■ Provided passage ■
Local health checks go further than liveness checks to verify that the application is likely to be able to function. These health checks test resources that are not shared with the server’s peers. Therefore, they are unlikely to fail on many servers in the fleet simultaneously. These health checks test for the following:

• Inability to write to or read from disk—It may be tempting to believe that a stateless service doesn't require a writable disk. However, at Amazon our services tend to use their disks for things like monitoring, logging, and publishing asynchronous metering data.
• Critical processes crashing or breaking—Some services take requests using an on-server proxy (similar to NGINX) and perform their business logic in another server process. A liveness check might only test whether the proxy process is running. A local health check process might pass through from the proxy to the application to check that both are running and answering requests correctly. Interestingly, in the website example from the beginning of the article, the existing health check was deep enough to ensure that the rendering process was running and responding but not deep enough to ensure it was responding correctly.

■ Rows ■
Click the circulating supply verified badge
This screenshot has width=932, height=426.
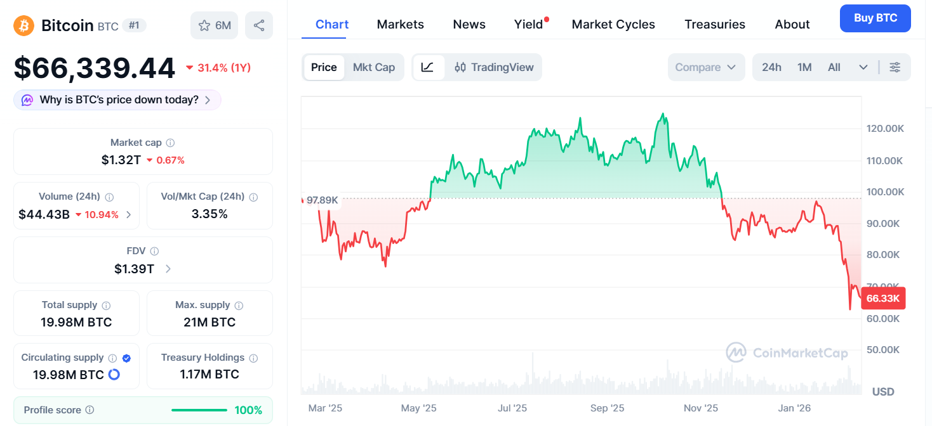coord(126,358)
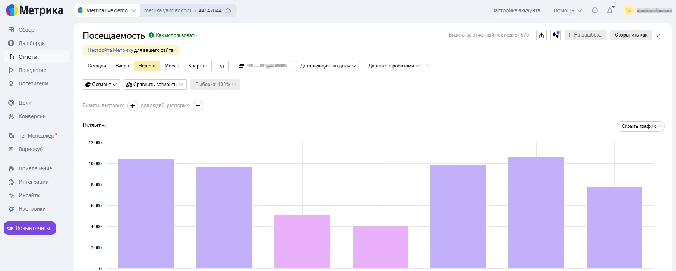The image size is (676, 271).
Task: Switch period to Год
Action: tap(220, 66)
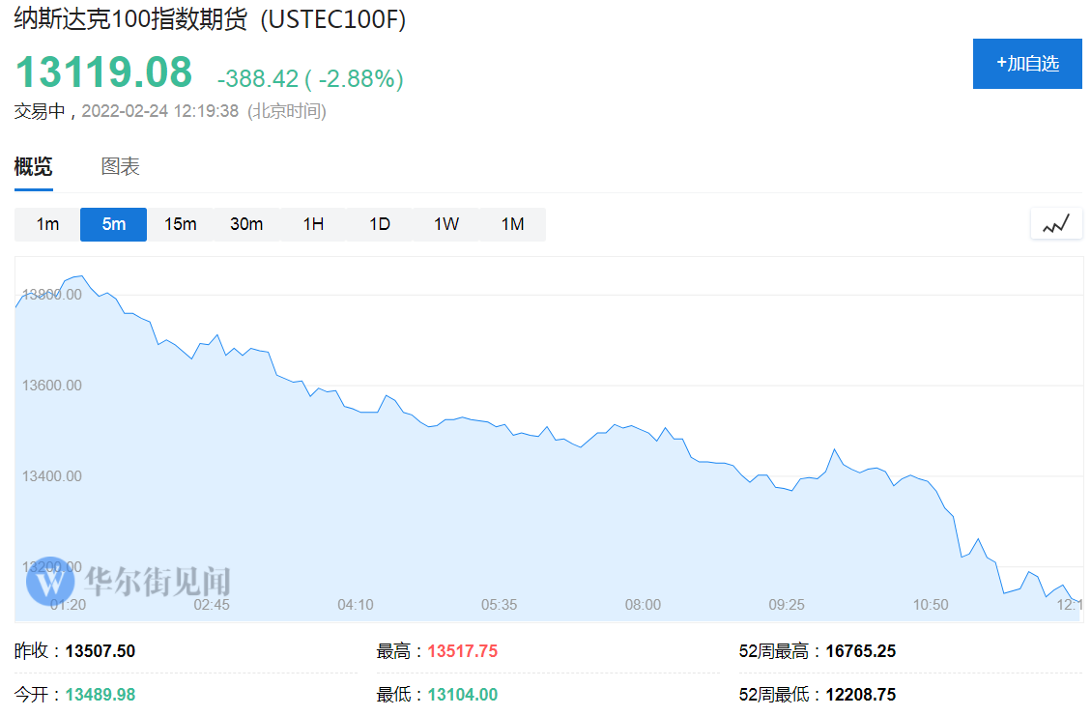Open the 概览 overview tab
Viewport: 1091px width, 716px height.
tap(34, 166)
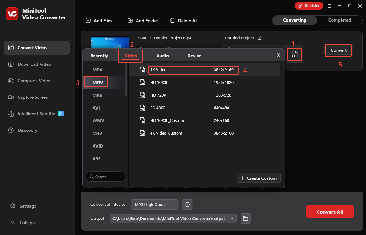366x235 pixels.
Task: Expand the MP3 High Quality dropdown
Action: 154,205
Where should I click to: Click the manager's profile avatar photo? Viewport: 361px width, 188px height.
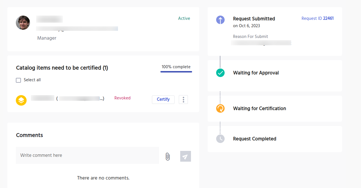[x=23, y=23]
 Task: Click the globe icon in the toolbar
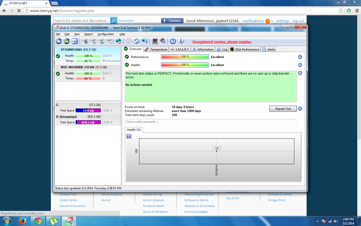(x=118, y=41)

■ Objective 1 ■
From the passage on local health checks, reproduce verbatim the part that opens with the words containing "Local health checks" and closes with "asynchronous metering data.".
■ Objective 2 ■
Answer these questions using the passage on local health checks.
(a) Why are local health checks unlikely to fail on many servers in the fleet at the same time?
(b) What does the passage say Amazon services tend to use their disks for?
(c) In the website example, what was the existing health check not deep enough to ensure?
■ Objective 3 ■
Write the next part of the passage on local health checks, picking up after its final sentence.

■ Exercise output 1 ■
Local health checks go further than liveness checks to verify that the application is likely to be able to function. These health checks test resources that are not shared with the server’s peers. Therefore, they are unlikely to fail on many servers in the fleet simultaneously. These health checks test for the following:

• Inability to write to or read from disk—It may be tempting to believe that a stateless service doesn't require a writable disk. However, at Amazon our services tend to use their disks for things like monitoring, logging, and publishing asynchronous metering data.

■ Exercise output 2 ■
(a) They test resources that are not shared with the server's peers.
(b) Monitoring, logging, and publishing asynchronous metering data.
(c) That the rendering process was responding correctly.

■ Exercise output 3 ■
• Missing support processes—Hosts that are missing their monitoring daemons might leave operators "flying blind" and unaware of the health of their services. Other support processes push metering and billing usage records or receive credential updates. Servers with broken support processes put functionality at risk in subtle, difficult-to-detect ways.

Dependency health checks

Dependency health checks are a thorough inspection of the ability of an application to interact with its adjacent systems. These checks ideally catch problems local to the server, such as expired credentials, that are preventing it from interacting with a dependency. But they can also have false positives when there are problems with the dependency itself. Because of those false positives, we must be careful about how we react to dependency health check failures. Dependency health checks might test for the following:

• Bad configuration or stale metadata—If a process asynchronously looks for updates to metadata or configuration but the update mechanism is broken on a server, the server can become significantly out of sync with its peers and misbehave in an unpredictable and untested way. However, when a server doesn’t see an update for a while, it doesn’t know whether the update mechanism is broken or the central update system stopped publishing updates to all servers.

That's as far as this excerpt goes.